Neutral amino acid transport characterization of isolated luminal and abluminal membranes of the blood-brain barrier.

The neutral amino acid carrier composition of luminal and abluminal membranes of the blood-brain barrier has been studied using isolated membrane vesicles. Phenylalanine was carried almost exclusively by a high affinity (Km = 10 +/- 2 microM), Na(+)-independent amino acid transport system, presumably L1 system, that was found to be symmetrically distributed between luminal and abluminal membranes. Inhibition of phenylalanine uptake was used to determine the affinities (Ki values) toward leucine (17 +/- 3 microM), tryptophan (8 +/- 1), 2-aminobicyclo(2,2,1)-heptane-2-carboxylic acid (BCH) (11 +/- 2), alanine (628 +/- 117), and glutamine (228 +/- 51).

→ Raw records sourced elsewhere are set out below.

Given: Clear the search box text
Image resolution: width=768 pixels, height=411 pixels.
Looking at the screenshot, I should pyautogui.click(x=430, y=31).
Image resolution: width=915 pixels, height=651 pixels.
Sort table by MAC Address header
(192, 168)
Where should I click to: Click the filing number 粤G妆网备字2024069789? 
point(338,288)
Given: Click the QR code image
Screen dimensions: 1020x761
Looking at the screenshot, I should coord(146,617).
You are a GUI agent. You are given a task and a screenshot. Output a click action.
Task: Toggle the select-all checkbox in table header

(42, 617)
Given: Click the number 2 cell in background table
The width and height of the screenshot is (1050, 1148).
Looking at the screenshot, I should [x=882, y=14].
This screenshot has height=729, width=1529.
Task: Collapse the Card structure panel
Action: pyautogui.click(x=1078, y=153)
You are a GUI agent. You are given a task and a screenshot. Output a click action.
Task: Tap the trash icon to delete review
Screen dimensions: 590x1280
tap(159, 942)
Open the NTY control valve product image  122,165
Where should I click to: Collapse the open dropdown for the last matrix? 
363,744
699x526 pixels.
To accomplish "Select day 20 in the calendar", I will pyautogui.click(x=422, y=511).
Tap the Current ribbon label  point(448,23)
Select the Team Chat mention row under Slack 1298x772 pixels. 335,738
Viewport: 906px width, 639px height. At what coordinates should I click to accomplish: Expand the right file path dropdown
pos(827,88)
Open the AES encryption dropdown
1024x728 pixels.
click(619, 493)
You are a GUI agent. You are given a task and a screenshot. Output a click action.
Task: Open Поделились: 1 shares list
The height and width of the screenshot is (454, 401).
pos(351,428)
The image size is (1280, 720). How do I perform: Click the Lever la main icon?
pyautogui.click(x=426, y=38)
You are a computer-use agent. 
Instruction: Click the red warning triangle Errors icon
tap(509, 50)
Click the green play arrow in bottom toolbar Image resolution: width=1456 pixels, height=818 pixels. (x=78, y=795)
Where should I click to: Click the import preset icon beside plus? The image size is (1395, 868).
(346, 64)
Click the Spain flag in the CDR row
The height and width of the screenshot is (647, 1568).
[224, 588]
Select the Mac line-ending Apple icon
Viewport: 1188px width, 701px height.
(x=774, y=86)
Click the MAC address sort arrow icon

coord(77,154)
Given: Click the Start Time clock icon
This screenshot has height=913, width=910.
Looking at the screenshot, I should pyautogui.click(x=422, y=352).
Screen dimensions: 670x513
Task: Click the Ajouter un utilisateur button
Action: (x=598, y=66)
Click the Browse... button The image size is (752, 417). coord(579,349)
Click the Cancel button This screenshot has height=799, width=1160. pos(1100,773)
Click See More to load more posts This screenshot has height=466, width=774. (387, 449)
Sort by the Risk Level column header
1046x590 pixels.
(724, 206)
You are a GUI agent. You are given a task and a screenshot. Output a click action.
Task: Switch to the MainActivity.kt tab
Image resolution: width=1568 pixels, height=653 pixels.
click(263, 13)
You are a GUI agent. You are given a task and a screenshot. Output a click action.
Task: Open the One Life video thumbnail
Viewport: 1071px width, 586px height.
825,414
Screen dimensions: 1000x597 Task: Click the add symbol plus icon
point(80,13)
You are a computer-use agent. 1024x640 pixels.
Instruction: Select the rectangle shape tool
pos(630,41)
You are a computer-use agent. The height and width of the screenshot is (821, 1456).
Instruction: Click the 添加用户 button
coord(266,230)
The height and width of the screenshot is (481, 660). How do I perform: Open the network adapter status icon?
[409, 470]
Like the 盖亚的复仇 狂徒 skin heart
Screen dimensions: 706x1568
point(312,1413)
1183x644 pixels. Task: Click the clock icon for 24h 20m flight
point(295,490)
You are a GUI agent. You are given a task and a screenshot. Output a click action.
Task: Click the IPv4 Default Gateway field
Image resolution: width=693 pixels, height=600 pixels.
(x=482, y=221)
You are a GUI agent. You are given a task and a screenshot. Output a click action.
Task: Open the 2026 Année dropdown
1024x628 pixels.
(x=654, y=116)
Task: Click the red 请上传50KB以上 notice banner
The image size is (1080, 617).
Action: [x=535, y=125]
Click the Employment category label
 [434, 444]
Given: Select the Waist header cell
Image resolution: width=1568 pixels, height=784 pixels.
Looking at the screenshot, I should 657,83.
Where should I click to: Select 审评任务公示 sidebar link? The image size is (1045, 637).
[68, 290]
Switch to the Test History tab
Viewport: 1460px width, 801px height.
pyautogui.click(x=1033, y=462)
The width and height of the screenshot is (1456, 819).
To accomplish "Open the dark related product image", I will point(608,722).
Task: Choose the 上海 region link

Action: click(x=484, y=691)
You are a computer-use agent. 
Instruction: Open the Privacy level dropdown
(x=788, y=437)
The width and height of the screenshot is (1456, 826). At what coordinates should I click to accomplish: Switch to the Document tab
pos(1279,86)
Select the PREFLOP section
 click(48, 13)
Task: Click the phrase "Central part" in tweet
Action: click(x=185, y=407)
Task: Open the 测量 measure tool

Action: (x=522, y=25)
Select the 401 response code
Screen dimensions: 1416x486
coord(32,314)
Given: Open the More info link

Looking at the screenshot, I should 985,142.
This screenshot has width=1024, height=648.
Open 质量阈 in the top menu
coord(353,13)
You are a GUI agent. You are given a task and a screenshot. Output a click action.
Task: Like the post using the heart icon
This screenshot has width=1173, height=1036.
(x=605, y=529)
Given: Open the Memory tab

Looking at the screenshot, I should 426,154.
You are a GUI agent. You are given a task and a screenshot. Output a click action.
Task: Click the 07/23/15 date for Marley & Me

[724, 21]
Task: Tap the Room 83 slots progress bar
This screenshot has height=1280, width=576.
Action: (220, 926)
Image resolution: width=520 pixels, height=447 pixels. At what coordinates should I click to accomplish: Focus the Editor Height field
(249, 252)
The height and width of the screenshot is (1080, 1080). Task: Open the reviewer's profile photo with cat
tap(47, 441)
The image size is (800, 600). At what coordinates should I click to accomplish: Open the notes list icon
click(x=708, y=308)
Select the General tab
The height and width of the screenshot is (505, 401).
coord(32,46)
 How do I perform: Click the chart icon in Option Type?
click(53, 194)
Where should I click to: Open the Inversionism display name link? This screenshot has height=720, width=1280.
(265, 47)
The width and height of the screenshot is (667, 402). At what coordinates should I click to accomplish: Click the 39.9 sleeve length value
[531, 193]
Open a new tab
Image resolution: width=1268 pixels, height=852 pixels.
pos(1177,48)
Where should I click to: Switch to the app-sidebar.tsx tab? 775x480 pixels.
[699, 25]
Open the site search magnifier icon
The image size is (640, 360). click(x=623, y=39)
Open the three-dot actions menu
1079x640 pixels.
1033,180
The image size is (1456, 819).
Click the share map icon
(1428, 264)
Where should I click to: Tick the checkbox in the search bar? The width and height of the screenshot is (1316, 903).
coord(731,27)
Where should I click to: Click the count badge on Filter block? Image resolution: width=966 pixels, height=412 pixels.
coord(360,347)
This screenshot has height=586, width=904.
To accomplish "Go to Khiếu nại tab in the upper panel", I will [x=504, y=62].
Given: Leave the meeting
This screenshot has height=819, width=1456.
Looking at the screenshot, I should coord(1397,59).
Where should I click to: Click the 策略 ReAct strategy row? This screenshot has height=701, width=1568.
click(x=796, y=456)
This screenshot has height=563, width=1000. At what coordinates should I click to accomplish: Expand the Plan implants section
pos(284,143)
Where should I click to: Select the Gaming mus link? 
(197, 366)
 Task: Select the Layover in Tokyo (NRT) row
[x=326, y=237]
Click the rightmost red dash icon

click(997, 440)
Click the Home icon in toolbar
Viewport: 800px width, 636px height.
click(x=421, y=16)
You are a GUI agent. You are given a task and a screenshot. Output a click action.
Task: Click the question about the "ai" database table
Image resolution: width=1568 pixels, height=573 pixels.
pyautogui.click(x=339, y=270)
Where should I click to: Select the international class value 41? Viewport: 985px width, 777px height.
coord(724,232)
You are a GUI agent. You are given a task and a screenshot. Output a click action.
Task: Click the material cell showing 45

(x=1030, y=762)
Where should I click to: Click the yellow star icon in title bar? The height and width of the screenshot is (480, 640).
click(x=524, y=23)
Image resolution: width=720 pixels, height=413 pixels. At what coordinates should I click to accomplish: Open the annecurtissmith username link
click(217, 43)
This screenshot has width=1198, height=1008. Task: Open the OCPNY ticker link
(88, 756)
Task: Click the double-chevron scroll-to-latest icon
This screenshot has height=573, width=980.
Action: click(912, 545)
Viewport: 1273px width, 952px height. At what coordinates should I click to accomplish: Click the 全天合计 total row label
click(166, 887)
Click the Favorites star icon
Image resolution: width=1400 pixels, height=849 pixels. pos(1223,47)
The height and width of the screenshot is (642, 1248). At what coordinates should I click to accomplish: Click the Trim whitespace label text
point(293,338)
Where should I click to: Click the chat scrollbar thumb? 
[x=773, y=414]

Alanine was found to be transported by two Na(+)-dependent transport systems that were located exclusively on the abluminal membrane. Kinetic and inhibition experiments indicated that one of these activities was due to system A, which is probably the main route for Na(+)-dependent alanine transport (Km = 0.6 +/- 0.2 mM) under physiological conditions. The other Na(+)-dependent activity was attributed to a B(o,+)-like system based on its sensitivity toward BCH. This latter system showed greater affinity for large neutral amino acids. The affinities of these two transport systems for several other amino acids were also studied.